In this study, computational fluid dynamics (CFD) modeling capability of near-wall flow and heat transfer was evaluated against experimental data. Industry-standard wall models for RANS and large-eddy simulation (LES) (law of the wall) were examined against the near-wall flow and heat flux measurements from the transparent combustion chamber (TCC-III) engine. The study shows that the measured, normalized velocity profile does not follow the law of the wall. This wall model, which provides boundary conditions for the simulations, failed to predict the measured velocity profiles away from the wall. LES showed a reasonable prediction in peak heat flux and peak in-cylinder pressure to the experiment, while RANS-heat flux was closer to experimental heat flux but lower in peak pressure. The measurement resolution is higher than that of the simulations, indicating that higher spatial resolution for CFD is needed near the wall to accurately represent the flow and heat transfer. Near-wall mesh refinement was then performed in LES. The wall-normal velocity from the refined mesh case matches better with measurements compared with the wall-parallel velocity. Mesh refinement leads to a normalized velocity profile that matches with measurement in trend only. In addition, the heat flux and its peak value matches well with the experimental heat flux compared with the base mesh.

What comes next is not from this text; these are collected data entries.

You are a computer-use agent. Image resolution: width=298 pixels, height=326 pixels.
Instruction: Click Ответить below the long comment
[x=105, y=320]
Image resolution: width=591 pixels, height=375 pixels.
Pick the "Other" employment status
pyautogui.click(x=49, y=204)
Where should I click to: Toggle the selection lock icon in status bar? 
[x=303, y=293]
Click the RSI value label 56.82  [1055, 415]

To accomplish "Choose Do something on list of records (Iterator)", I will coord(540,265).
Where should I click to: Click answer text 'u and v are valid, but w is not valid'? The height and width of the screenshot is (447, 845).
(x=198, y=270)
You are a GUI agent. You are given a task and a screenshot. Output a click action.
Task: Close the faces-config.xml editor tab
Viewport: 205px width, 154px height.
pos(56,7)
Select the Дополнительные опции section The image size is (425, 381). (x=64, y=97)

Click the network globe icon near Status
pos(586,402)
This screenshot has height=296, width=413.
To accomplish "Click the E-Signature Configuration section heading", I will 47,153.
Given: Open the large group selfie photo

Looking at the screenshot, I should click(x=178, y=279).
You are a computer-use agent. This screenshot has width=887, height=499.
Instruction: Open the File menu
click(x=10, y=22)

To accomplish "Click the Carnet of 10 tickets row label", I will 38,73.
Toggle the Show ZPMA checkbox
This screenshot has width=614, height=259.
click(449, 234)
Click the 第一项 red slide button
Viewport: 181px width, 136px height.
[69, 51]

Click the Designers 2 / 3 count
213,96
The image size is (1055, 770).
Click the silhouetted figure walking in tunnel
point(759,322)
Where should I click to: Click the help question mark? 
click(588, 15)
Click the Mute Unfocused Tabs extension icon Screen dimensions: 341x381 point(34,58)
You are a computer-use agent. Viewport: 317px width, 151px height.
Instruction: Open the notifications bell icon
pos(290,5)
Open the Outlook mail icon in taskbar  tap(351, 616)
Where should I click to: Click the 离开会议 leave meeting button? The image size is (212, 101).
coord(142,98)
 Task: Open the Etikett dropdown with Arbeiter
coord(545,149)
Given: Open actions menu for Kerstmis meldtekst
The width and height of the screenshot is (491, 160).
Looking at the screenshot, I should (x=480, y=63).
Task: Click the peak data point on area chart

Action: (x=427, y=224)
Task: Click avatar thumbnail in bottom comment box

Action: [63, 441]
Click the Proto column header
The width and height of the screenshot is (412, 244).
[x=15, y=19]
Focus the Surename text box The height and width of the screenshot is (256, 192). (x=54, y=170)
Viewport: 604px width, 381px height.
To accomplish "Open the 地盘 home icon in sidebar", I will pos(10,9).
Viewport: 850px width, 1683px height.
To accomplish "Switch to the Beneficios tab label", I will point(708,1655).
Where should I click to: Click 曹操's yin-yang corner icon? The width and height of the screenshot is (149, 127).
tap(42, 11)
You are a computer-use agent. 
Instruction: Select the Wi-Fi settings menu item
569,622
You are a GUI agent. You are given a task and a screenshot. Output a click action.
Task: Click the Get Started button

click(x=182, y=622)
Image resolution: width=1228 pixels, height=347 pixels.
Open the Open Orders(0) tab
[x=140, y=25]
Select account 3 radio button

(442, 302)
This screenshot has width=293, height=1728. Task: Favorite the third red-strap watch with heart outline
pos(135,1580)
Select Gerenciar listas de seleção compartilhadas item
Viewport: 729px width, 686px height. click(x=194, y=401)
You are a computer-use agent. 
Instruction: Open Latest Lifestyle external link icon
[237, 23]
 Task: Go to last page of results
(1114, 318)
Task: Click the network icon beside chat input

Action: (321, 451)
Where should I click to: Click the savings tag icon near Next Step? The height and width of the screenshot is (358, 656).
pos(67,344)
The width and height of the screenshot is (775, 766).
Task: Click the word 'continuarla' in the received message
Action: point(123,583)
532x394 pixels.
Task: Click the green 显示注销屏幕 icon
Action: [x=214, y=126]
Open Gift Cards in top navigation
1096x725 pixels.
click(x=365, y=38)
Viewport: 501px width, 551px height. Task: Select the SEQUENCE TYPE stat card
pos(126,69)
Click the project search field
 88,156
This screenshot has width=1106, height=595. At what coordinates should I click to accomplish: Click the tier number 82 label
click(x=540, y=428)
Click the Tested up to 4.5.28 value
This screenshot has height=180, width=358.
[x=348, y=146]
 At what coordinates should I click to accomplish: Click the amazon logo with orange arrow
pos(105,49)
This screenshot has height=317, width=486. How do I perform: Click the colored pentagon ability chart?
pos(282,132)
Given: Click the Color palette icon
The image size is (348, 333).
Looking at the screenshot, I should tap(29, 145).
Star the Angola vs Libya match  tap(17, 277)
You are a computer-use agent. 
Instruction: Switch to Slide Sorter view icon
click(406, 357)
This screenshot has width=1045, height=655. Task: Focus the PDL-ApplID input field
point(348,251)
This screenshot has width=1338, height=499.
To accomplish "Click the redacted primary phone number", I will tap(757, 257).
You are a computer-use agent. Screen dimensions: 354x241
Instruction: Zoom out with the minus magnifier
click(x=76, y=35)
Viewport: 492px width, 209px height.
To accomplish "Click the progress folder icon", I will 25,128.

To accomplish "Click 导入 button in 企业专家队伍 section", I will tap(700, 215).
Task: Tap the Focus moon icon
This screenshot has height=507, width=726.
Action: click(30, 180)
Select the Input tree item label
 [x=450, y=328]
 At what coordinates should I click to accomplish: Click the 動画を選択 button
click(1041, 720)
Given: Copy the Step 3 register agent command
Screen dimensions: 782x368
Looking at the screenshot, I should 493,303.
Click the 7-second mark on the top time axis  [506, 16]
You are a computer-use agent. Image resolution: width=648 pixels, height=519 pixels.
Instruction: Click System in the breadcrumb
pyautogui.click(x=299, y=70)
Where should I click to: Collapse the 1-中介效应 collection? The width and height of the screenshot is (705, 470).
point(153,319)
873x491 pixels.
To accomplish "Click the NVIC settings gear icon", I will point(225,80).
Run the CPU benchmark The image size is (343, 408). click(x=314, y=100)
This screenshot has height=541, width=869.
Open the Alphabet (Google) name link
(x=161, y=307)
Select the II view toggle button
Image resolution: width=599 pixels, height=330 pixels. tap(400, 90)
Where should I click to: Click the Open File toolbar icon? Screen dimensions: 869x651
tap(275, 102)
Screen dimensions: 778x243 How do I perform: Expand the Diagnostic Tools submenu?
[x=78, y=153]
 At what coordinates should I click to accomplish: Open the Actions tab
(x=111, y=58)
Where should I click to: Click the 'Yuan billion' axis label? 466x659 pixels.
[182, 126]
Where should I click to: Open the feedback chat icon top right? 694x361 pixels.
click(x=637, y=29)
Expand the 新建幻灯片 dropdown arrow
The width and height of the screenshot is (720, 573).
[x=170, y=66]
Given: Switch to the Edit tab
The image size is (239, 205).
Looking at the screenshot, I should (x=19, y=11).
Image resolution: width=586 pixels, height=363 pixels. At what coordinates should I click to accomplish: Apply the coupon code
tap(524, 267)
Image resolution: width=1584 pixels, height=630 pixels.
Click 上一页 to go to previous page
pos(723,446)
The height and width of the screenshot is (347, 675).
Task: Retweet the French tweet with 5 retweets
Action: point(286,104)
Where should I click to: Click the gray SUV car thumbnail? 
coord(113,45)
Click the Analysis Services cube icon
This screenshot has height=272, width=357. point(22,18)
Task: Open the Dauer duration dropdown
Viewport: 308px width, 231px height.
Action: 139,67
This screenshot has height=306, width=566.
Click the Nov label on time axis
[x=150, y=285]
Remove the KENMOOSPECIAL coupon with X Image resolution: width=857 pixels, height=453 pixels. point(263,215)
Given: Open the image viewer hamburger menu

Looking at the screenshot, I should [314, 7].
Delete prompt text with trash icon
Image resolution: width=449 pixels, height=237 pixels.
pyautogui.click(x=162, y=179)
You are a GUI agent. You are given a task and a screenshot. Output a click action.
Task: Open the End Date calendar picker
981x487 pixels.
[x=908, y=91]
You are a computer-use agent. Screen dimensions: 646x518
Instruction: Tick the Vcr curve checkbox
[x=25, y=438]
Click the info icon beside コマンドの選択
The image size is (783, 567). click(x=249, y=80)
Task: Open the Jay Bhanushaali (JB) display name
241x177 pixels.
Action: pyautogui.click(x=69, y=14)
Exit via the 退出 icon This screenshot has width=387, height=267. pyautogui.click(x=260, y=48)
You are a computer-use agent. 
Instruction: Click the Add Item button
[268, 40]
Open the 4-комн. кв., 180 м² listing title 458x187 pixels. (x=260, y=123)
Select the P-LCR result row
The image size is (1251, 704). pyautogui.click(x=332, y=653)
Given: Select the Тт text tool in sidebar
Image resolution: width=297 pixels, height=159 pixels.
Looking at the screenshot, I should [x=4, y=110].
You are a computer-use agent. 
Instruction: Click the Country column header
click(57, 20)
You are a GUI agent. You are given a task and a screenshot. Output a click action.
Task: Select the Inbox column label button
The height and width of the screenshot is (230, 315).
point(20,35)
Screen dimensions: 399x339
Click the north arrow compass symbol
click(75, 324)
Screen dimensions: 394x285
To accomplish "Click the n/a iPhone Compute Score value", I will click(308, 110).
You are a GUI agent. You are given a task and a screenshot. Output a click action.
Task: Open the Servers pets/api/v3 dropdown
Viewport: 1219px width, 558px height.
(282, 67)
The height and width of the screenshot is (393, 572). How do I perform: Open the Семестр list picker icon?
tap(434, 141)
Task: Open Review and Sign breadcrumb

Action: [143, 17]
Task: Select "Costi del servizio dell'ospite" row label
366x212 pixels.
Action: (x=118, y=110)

Comparison of Near-Wall Flow and Heat Transfer of an Internal Combustion Engine Using Particle Image Velocimetry and Computational Fluid Dynamics
Contributed by the Internal Combustion Engine Division of ASME for publication in the Journal of Energy Resources Technology. Manuscript received April 23, 2019; final manuscript received June 3, 2019; published online June 28, 2019. Assoc. Editor: Sundar Rajan Krishnan.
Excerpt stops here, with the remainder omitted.